Ich stieß auf wenig Begeisterung. Sie bemühten sich, mir klarzumachen, dass ich, da ich schließlich weder in ihrem Land gewesen sei noch jemals den Regenwald besucht hatte, keinen Begriff von den Bedürfnissen der dortigen Bewohnerinnen hätte, geschweige denn von der Bedeutung der Weiterentwicklung für die Region Kongo. Die Kongolesen bräuchten ordentlich gebaute Häuser, sagte ein Mann, was ich dahingehend deutete, dass das Holz für die Errichtung dieser Häuser aus dem Regenwald kommen sollte. [...]
Es stimmt, ich bin nie im Kongo gewesen, und womöglich durchdringe ich die Entwicklungsbedürfnisse der Menschen im Kongobecken auch nicht vollständig. Trotzdem kann es nicht sinnvoll sein, die 'zweite Lunge' der Welt zu zerstören, um  Möbel, Palmöl, Baustoffe, Mineralien oder fossile Brennstoffe zu gewinnen. [...]
Auch ich bin der Meinung, dass es absurd ist, ein Individuum könnte als Sprecher*in eines ganzen Kontinents auftreten oder auch nur dafür gehalten werden. Trotzdem wurde ich nach der AP-Entscheidung, mich von dem Davos-Bild zu eliminieren, von so gut wie jeder und jedem Interviewpartner*in nicht nur nach den Auswirkungen des Klimawandels auf Uganda gefragt, sondern immer auch auf die Konsequenzen für andere Teile Afrikas angesprochen. [...]
Trotzdem bin ich der festen Überzeugung, dass wir den Mund aufmachen müssen – 'um das Schweigen zu brechen' [...]. Ich sehe meine Rolle im Klimaschutz darin, Gespräche über Themen anzustoßen, über die viele Menschen noch nie gesprochen haben, und auf die zerstörerischen Strategien und Investitionen von Banken, Hedgefonds, multinationalen Konzernen und Regierungen aufmerksam zu machen, denen es allen am liebsten wäre, wir anderen hätten keine Ahnung, was sie im Schilde führen. [...] 

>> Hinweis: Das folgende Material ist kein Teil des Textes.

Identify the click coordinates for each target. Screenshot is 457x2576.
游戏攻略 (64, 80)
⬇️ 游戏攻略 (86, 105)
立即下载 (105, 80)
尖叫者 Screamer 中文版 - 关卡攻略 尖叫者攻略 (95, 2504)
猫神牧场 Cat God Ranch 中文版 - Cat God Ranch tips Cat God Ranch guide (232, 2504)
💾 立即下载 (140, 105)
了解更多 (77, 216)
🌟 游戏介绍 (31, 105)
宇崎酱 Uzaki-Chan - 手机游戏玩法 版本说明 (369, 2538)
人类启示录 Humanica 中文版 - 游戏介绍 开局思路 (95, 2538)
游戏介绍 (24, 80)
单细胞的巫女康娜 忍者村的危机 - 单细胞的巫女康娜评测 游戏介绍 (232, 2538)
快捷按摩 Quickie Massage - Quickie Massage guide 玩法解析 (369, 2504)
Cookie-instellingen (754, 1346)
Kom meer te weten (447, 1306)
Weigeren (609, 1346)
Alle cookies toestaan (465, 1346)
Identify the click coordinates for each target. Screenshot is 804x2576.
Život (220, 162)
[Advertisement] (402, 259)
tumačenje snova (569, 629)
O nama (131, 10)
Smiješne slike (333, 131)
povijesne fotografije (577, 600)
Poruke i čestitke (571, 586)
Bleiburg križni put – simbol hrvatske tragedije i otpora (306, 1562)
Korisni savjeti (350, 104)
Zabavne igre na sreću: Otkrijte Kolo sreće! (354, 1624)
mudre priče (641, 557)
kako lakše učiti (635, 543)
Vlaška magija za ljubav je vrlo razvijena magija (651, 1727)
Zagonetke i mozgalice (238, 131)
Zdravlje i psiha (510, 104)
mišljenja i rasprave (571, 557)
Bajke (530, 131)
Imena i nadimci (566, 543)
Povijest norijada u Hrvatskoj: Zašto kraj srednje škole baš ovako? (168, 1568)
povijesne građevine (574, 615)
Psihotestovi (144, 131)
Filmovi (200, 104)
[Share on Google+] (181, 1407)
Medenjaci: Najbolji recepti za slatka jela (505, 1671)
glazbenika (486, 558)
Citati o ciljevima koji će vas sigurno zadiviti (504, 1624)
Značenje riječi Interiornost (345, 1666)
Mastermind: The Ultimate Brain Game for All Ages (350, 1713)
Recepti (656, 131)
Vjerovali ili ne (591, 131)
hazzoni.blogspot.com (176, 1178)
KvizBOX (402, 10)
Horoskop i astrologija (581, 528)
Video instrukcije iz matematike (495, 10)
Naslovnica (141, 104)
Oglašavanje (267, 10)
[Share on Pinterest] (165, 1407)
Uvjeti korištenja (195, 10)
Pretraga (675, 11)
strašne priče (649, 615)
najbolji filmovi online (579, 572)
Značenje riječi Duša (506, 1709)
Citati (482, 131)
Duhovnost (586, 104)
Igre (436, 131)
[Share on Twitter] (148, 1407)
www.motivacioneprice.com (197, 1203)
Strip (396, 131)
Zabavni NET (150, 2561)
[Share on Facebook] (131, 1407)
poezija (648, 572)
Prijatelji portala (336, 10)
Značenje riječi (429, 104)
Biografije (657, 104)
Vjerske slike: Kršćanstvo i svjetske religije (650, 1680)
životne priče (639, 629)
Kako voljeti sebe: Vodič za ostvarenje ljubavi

Kein Land, ganz egal wo, ist einfach nur ein Land. Was im Regenwald des Kongobeckens passiert, betrifft nicht nur die Menschen in Zentralafrika, sondern beeinflusst das Wettergeschehen weltweit. Die Klimakrise hält sich weder an geopolitische Grenzen noch ein politische Blöcke oder regionale Handelsverbände. Deshalb ist das, was im Kongo passiert, nicht nur Angelegenheit der Kongolesen oder ihre Nachbarn. Es geht uns alle an.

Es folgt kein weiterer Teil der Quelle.